Дэн подумал, что этот год его жизни был доверху наполнен такими людьми. Разве он сможет их забыть? Всех их? Он обвёл взглядом зал, всматриваясь в лица тех, с кем успел сродниться. Ученики, педагоги. Все они сильно изменили его. Сейчас парень даже слабо понимал, кто он такой, каков он. Напоминал сам себе засеянный сад, ждущий всходов.
Последним из педагогов говорил Стоун.
— Даже зная в совершенстве астрологию, мы можем увидеть лишь очертания судьбы. Как бы вы хорошо ни изучили эту дисциплину, жизнь найдёт, чем удивить вас. И вы частенько будете восклицать, хлопая себя по лбу: так вот что означал этот знак!
Уолтер нашёл глазами Дэна и продолжил:
— Самый главный вывод, который я сделал в этой жизни, таков: важно не состояние абсолютного счастья. Этот экстаз бывает редко. А состояние покоя души. Мы словно птицы. Нас сбивает ветром, сносит с маршрута. Но мы выравниваемся, ловим попутную струю воздуха и снова спокойно и размеренно продолжаем свой полёт. Сил вам, дети мои, для долгого полёта!
Все зааплодировали.
Потом были вручения подарков, и даже маленькая утренняя дискотека. Однако Дэн вышел из зала, потому что Пит потащил Аду танцевать, и они круче всех зажигали в середине импровизированного танцпола.
В коридоре к Дэну подошла Глория. Она взяла его руку в свои ладони, заглянула в глаза, словно загипнотизировав, и сказала:
— Когда-нибудь ты всё узнаешь и простишь меня.
— За что? — медленно спросил он.
— Не скажу. Но всё к лучшему, Дэн, всё к лучшему.
Он ничего не ответил. Из зала грохотала музыка, а в голове у Дэна, совершенно не к месту, снова играл Бах. Не было сил остановить его звучание, да и не хотелось. Бах подхватывал Дэна, как гипс, скрепляющий больную конечность, и удерживал на ногах. Краем глаза, сквозь распахнутые двери, парень иногда видел фигуру Адель, словно в замедленной киносъёмке: от танца её волосы взвивались и снова падали ей на плечи, глаза блестели. Он даже улавливал тонкий запах её любимых духов, в котором переплелись цитрус, гибискус и травы. Или ему лишь казалось, что он их чувствует, и всё это сочинял в своей голове?
Так они и стояли, замерев — Дэн и Глория, пока не вышел Митч. Тогда она отпустила его руку и ушла.
— Что от тебя хотела эта старая ведьма БК? — насторожился Митч.
— Не знаю. Кажется, утешить.
Они поднялись к себе, собрали вещи. Дэн душевно попрощался с Митчем и, наконец, отправился в дорогу домой.
Всё время, пока он ехал до аэропорта и ждал своего рейса, зачем-то искал в соцсетях новости об Адель. Но на многие свои страницы она давно не заходила, на других не обновляла информацию. Её фотографий там тоже нигде не было — лишь мосты, улицы, которые она постила когда-то. Что ему осталось? Только её счастливое старое фото с собакой. Дэн достал его из кармана куртки. Собака. Смотрит с любовью на Адель. Верная. Её уже давно нет в живых, как их романа. Но разве там, где-то на том свете, собака перестала любить Адель? Вряд ли.

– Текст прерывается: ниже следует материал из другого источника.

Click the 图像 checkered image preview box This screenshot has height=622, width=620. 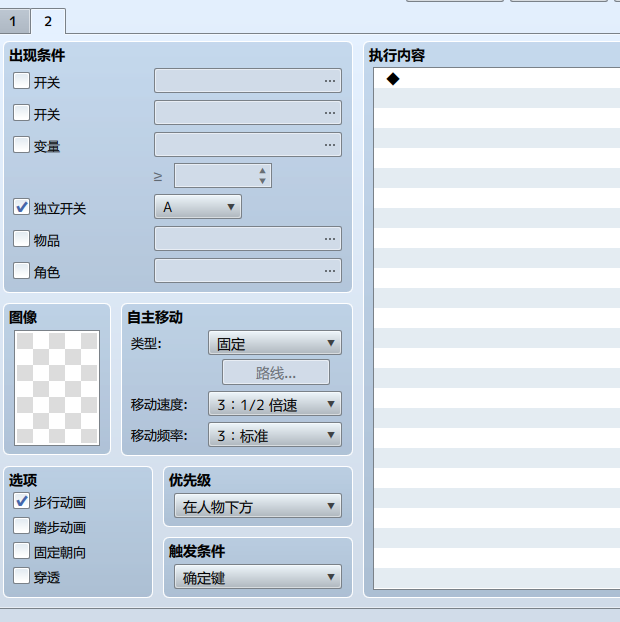57,388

В самолёте Дэн достал фолиант Стоуна. С детства у него был такой ритуал: когда он брал в руки новую книгу, то открывал её обязательно наугад, читая то, что попадётся на глаза первым. Он, конечно, понимал: смысл произведения станет ясен, только если прочесть всё от корки до корки, но вот такая уж у него была примета: откроешь новую книгу, и она сразу подскажет то, что предназначается именно тебе.